Locked Away: Study finds record number of lifers in prison, overwhelming racial disparities

cellblock.jpgA new report by the Sentencing Project finds that a record number of prisoners are serving life sentences.
According to the report, more than 140,000 individuals are now serving life sentences in state and federal prisons, some 6,800 of whom were juveniles at the time of the crime. In addition, 29% of persons serving a life sentence have no possibility of parole. 

The number of life sentences has more than quadrupled in the past 25 years, according to the report. During that period the nation's prison population has also quadrupled, with the South accounting for nearly half of that increase. Tough-on-crime, draconian sentencing policies, including mandatory minimum sentences and "truth in sentencing" laws, as well as cutbacks in parole releases and greater restrictions in parole, have accounted for much of the explosion in prison populations and the expanded length of time that people spend in prison. 

As the report underscores, these longer sentencing policies didn't only apply to people convicted of violent offenses, but also for people identified as habitual offenders and those convicted of certain drug offenses. 

As the Miami Herald reported
Nearly two decades ago, Florida enacted mandatory minimum sentencing laws, such as "10-20-Life'" and "three strikes,'" that increased the number of life felons in the nation's third-largest prison system and sharply reduced inmates' ability to win early release or parole. 

Florida has also been in the news recently because of the two cases under review by the U.S. Supreme Court, where juveniles received life without parole sentences. 
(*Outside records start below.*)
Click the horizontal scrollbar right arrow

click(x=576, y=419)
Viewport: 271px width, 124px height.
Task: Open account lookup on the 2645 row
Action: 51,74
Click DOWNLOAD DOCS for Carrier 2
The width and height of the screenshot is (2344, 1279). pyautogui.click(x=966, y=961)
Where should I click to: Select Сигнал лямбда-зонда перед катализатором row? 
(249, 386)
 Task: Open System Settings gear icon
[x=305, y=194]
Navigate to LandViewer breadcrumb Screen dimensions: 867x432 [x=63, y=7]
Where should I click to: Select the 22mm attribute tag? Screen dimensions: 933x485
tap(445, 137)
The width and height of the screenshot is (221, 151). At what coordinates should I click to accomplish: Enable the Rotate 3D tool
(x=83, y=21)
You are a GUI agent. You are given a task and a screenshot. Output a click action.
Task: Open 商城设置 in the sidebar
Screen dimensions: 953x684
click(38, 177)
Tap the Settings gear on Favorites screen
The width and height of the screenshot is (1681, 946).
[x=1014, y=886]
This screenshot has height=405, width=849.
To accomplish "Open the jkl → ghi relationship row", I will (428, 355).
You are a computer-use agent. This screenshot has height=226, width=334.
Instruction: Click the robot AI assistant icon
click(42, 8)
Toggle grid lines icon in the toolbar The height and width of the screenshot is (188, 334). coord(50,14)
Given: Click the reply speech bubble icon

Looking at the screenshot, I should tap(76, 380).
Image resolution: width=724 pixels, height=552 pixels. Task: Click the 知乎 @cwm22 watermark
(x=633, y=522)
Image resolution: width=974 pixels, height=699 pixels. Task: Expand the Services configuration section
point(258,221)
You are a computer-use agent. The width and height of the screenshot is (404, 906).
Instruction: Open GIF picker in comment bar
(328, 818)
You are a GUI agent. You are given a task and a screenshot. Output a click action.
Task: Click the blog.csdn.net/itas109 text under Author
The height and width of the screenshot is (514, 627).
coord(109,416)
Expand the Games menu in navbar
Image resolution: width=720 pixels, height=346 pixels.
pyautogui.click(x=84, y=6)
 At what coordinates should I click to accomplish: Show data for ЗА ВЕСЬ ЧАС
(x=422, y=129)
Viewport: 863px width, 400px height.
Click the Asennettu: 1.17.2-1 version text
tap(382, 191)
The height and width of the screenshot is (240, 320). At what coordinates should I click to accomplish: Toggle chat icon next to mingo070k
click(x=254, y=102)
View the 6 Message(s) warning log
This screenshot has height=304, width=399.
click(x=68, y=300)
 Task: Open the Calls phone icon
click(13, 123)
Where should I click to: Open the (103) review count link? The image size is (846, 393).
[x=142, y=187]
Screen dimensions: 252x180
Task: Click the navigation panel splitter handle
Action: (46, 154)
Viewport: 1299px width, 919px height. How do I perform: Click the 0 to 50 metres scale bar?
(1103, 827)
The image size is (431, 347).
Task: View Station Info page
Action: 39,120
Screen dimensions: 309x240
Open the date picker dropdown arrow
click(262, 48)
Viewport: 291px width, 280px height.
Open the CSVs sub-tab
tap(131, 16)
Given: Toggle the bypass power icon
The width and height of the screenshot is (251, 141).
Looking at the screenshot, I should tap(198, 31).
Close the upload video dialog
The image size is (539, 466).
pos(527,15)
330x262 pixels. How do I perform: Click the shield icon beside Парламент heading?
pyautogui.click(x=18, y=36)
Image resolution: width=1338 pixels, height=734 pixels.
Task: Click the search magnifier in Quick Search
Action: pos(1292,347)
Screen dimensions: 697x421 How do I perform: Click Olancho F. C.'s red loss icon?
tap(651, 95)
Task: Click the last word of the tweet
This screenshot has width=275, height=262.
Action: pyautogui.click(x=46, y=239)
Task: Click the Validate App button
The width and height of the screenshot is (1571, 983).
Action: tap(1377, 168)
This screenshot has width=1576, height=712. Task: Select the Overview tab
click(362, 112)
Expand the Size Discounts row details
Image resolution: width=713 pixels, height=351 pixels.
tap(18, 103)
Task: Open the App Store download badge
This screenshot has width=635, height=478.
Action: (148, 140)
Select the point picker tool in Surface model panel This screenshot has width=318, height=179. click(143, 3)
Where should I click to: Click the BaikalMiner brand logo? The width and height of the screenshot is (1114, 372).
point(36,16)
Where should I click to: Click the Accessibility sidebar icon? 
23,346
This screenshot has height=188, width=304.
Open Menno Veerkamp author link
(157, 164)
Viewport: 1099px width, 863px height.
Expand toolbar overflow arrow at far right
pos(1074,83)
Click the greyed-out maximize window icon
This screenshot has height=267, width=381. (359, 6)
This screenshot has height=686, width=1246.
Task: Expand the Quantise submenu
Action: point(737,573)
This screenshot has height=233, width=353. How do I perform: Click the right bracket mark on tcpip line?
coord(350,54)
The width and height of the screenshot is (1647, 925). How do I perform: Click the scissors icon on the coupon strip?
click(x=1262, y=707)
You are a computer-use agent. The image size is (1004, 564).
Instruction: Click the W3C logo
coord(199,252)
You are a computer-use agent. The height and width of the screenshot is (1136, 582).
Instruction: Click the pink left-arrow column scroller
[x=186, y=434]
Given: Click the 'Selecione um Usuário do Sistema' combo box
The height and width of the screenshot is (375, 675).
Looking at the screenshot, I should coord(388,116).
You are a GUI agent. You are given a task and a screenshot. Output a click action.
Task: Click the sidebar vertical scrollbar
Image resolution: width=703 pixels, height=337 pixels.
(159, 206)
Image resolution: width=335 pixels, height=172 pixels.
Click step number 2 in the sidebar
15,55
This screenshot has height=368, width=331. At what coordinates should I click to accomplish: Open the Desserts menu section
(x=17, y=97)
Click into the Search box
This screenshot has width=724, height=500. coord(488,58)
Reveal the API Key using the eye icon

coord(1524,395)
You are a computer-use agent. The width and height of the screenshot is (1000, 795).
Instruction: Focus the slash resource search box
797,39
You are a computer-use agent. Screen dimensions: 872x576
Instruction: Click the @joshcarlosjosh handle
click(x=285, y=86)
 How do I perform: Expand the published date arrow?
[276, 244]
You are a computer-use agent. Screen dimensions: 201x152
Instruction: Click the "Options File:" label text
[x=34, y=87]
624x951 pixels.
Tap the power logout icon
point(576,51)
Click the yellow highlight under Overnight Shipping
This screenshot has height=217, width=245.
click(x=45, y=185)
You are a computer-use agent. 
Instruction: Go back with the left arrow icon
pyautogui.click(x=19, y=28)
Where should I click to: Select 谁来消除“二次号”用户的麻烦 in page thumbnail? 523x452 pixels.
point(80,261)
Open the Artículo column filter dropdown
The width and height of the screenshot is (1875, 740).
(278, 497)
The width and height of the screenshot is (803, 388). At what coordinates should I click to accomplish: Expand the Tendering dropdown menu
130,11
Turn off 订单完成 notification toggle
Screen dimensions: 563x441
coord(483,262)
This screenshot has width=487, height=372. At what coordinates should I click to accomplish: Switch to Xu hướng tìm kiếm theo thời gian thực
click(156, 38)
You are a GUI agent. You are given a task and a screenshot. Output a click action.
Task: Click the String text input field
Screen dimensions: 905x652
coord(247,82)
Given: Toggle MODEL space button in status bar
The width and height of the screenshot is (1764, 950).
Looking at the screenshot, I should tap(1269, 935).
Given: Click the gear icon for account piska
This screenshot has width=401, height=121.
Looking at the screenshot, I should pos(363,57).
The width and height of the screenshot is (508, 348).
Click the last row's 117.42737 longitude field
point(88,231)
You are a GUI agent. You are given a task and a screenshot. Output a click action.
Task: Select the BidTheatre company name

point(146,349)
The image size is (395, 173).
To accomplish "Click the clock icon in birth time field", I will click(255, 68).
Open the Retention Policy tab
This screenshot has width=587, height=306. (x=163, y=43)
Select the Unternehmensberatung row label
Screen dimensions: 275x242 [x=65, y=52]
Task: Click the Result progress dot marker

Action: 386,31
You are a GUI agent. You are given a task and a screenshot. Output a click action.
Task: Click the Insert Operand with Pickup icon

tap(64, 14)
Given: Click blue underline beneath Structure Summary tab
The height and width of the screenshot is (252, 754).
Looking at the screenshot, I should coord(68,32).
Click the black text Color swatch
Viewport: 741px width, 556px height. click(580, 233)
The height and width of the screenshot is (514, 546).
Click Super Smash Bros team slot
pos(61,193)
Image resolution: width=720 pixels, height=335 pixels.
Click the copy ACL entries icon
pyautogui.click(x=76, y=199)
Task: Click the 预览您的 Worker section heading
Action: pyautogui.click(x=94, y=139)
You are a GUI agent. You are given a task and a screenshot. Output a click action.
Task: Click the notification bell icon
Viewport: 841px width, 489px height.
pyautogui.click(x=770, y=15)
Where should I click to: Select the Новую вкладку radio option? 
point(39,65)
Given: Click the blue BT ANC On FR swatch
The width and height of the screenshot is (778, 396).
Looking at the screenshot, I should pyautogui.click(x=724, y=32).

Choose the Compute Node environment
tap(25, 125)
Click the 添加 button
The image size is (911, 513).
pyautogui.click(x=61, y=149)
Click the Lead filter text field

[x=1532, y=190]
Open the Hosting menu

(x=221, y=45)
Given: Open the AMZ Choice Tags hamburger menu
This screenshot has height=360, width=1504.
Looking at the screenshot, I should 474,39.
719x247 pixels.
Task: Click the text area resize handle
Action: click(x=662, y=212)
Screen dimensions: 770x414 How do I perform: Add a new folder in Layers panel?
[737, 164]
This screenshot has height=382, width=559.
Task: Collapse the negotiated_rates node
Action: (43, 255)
Other findings from the report:
  • In five states -- Alabama, California, Massachusetts, Nevada, and New York -- at least 1 in 6 prisoners is serving a life sentence.
  • Five states -- California, Florida, Louisiana, Michigan, and Pennsylvania -- each have more than 3,000 people serving life without parole.
  • In six states -- Illinois, Iowa, Louisiana, Maine, Pennsylvania, and South Dakota -- and the federal government, all life sentences are imposed without the possibility of parole.
  • The dramatic growth in life sentences is not primarily a result of higher crime rates, but of policy changes that have imposed harsher punishments and restricted parole consideration.
The report details the high rates of racial and ethnic disparities in who receives life sentences: 66% of all persons sentenced to life are non-white, and 77% of juveniles serving life sentences are non-white. Nationally, blacks comprise nearly half the prison population receiving a life sentence. In Alabama, 102 of the 121 persons serving life, or 84.3 percent, are black. In Louisiana, 73.3 percent of the prisoners serving life without parole are black.  

Juveniles also are increasingly being sentenced to life, and the racial disparity in that population is overwhelming. In Alabama, 75 of 89 juveniles serving live sentences without parole are black. In South Carolina, 42 of the 55 youth in adult prisons serving life sentences are black. In the federal system, 28 of the 52 youth serving life sentences are black. 

Louisiana leads the nation in terms of the percent of its prison population serving life without parole, at 10.9 percent. In fact, it was in Louisiana that the practice first took off. Burk Foster, a criminal justice professor at Saginaw Valley State University in Michigan and an expert on the Louisiana penitentiary system, told the New York Times, the expansion of life sentences started at the Louisiana State Penitentiary at Angola, the nation's largest maximum penitentiary, in the early 1970s, when most people sentenced to life terms were paroled after they had been deemed fit to re-enter society:
"Angola was a prototype of a lifer's prison," said Professor Foster. "In 1973, Louisiana changed its life sentencing law so that lifers would no longer be parole eligible, and they applied that law more broadly over time to include murder, rape, kidnapping, distribution of narcotics and habitual offenders." 

Professor Foster said sentencing more prisoners to life sentences was an abandonment of the "corrective" function of prisons.

"Rehabilitation is not an issue at Angola," he said. "They're just practicing lifetime isolation and incapacitation."

The Sentencing Project's report calls for the elimination of sentences of life without parole, and restoring discretion to parole boards to determine suitability for release.